ПРЕПОДАВАТЕЛЬСКИЙ СОСТАВ

— Требования к преподавательскому составу сейчас — в среднем, если не брать каких-то выдающихся школ — выше, чем советские?

— Да нет. С преподавателями, по-моему, ситуация осталась на прежнем уровне. То есть по интеллектуальным качествам это в основном не университетские люди, а похуже.

— Педвузы дают не лучшую подготовку?

— Кого привлекает эта карьера, кто выбирает эту профессию? Вот финны, по слухам, берут лучших, у нас этого нет, лучшие в школу не идут.

РАЗРУШЕНИЕ ПО ЭКСПОНЕНТЕ

— Какие можно строить прогнозы, школу ждет развитие или деградация?

— Развиваться ей не с чего, нет ресурсов, которые могли бы этому способствовать. Будет экспоненциальное разрушение. Мы в той точке экспоненты, когда это уже становится заметным. Она сначала растет медленно, а потом начинает расти быстрее.

— И сейчас мы уже можем видеть плоды…

— … не реформирования советской школы. Все держалось на инерции, инерция исчезает, ослабевает, заменить ее нечем. Но, впрочем, та школа была настолько плохой, что ее разрушение большой беды не несет. Ну, было у нас на девяносто процентов фиктивное среднее образование, будет фиктивное на девяносто пять. Это чуть больше статистической погрешности. Из средней школы выносят настолько мало, что меньше вынести уже сложно.

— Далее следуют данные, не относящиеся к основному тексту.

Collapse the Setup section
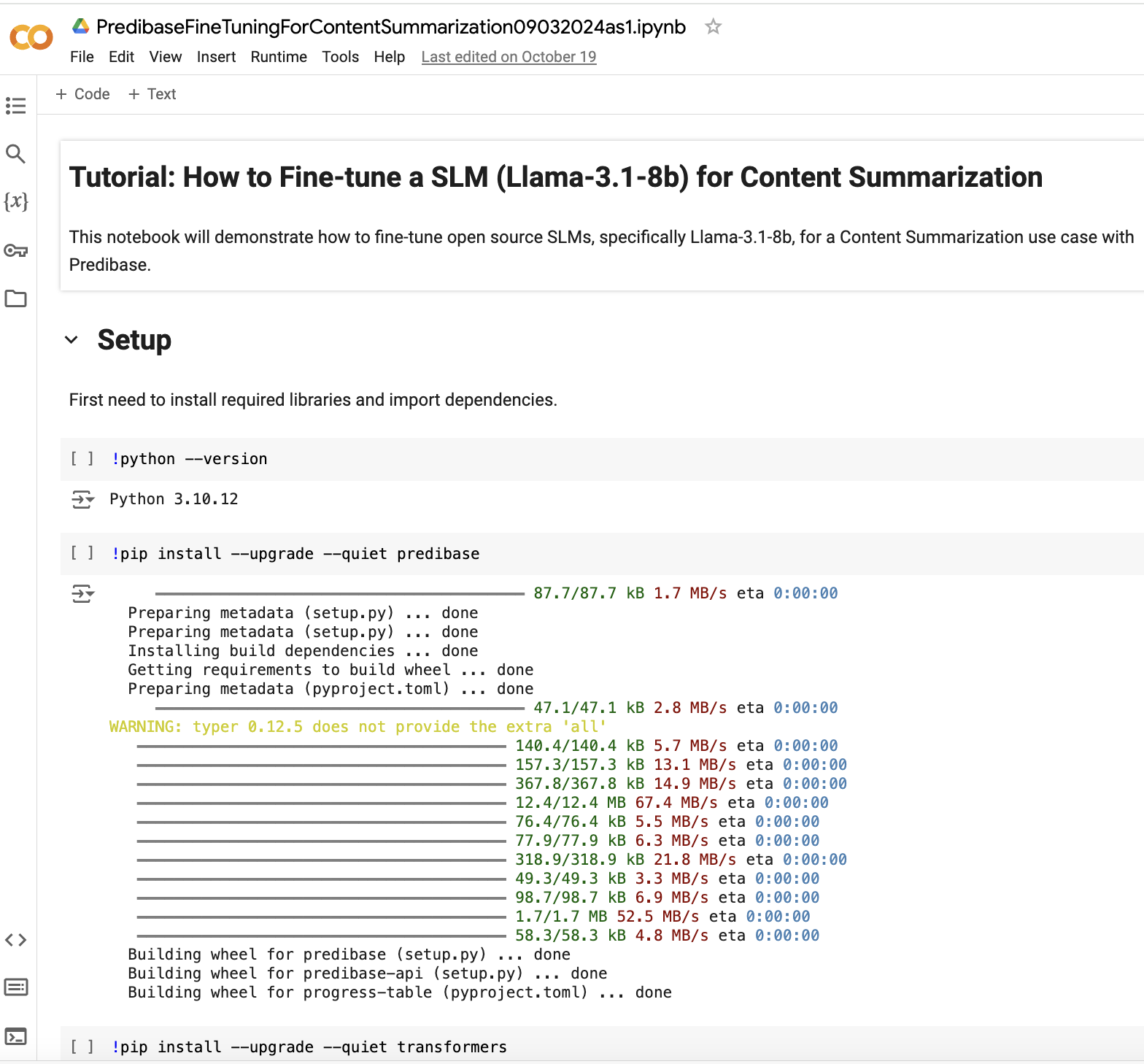 pos(72,339)
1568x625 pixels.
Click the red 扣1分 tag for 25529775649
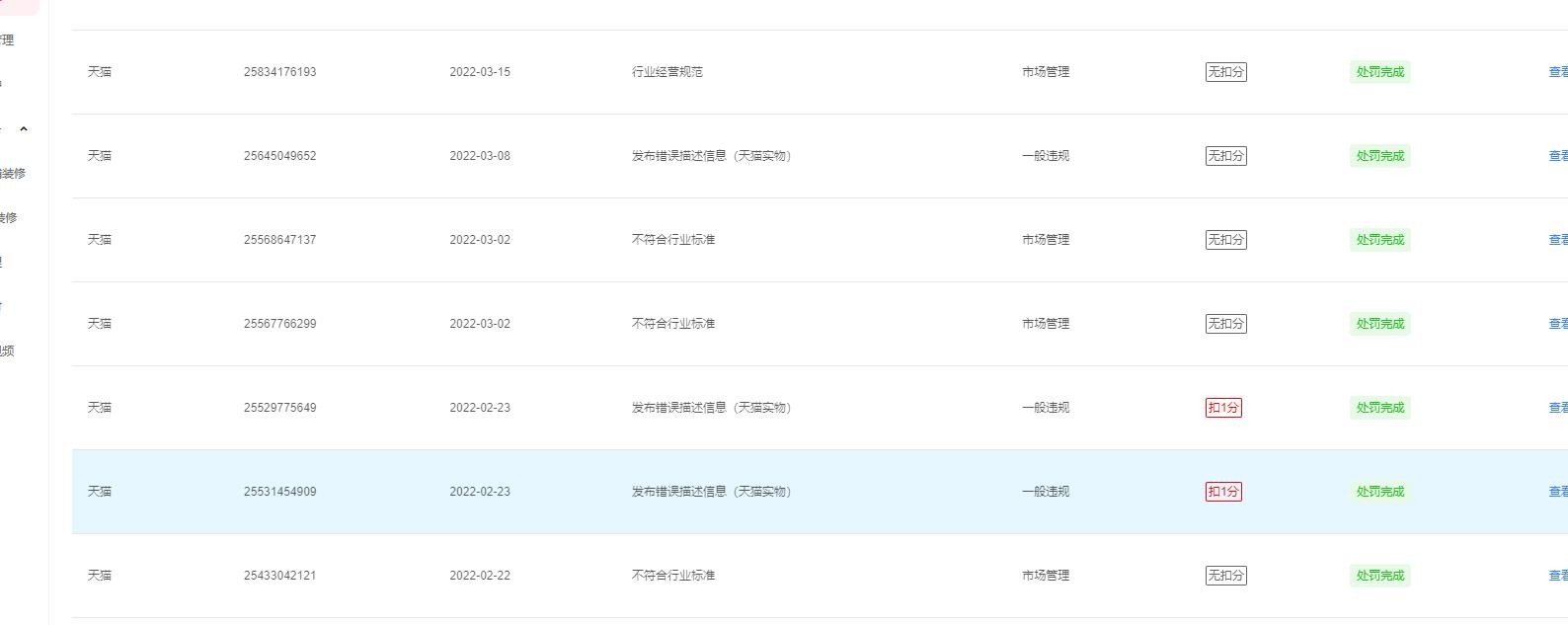[x=1223, y=408]
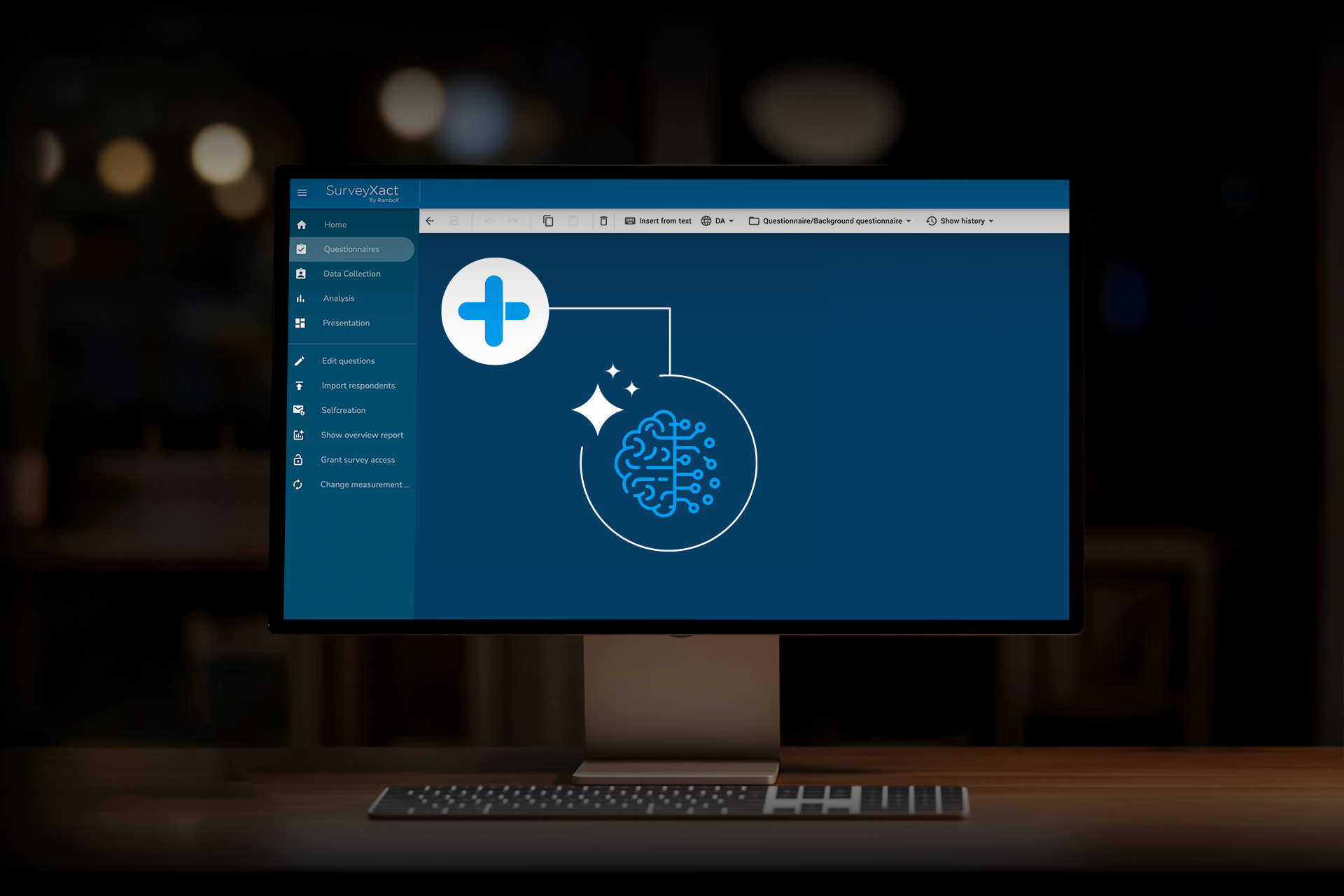
Task: Toggle the Grant survey access setting
Action: (350, 459)
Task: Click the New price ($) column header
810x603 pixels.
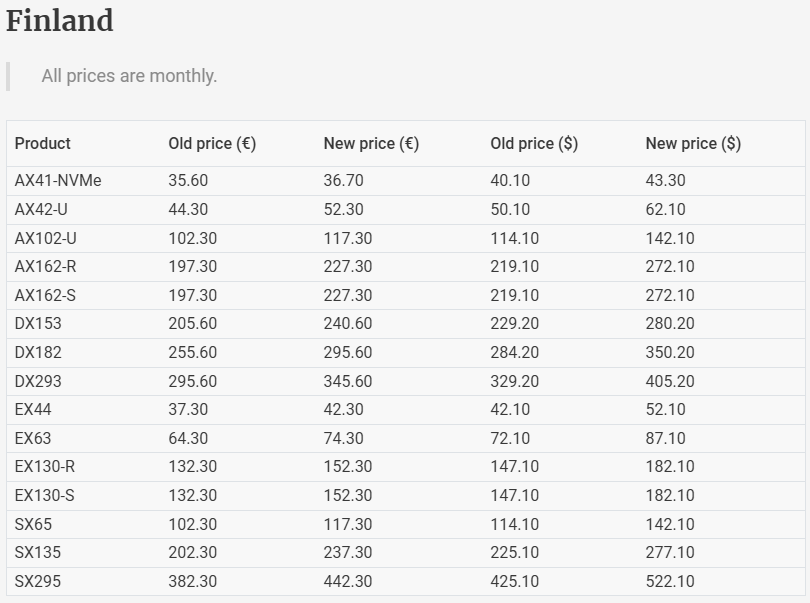Action: point(693,144)
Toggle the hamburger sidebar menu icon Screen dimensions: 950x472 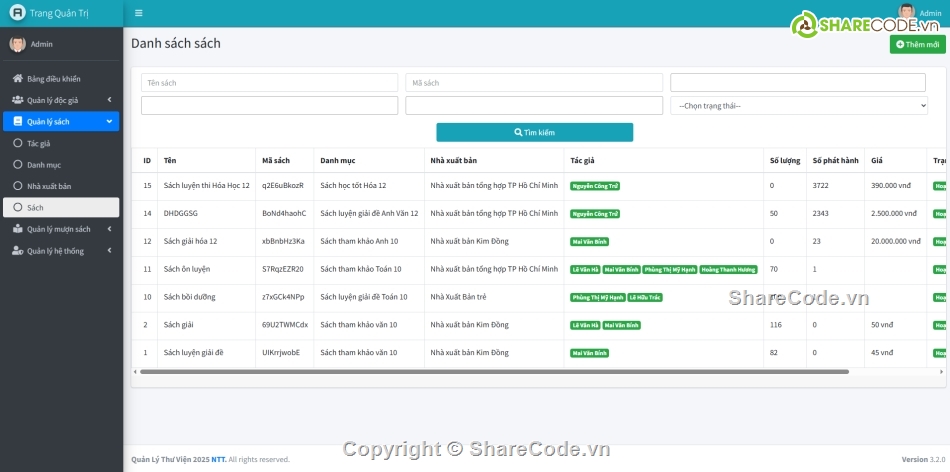tap(138, 13)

— Итак, главное качество выпускника средней имперской школы — это потенциальная интеллектуальная честность, советского выпускника — гибкость не в лучшем понимании этого слова, выпускник нынешней школы отличается большей социальной развитостью, но при этом…

— Он ничего не знает, разумеется.

— Это если брать в целом. Но исключений, по сравнению с советским временем, стало больше?

— Да.

— Большое спасибо за беседу, Алексей Игоревич.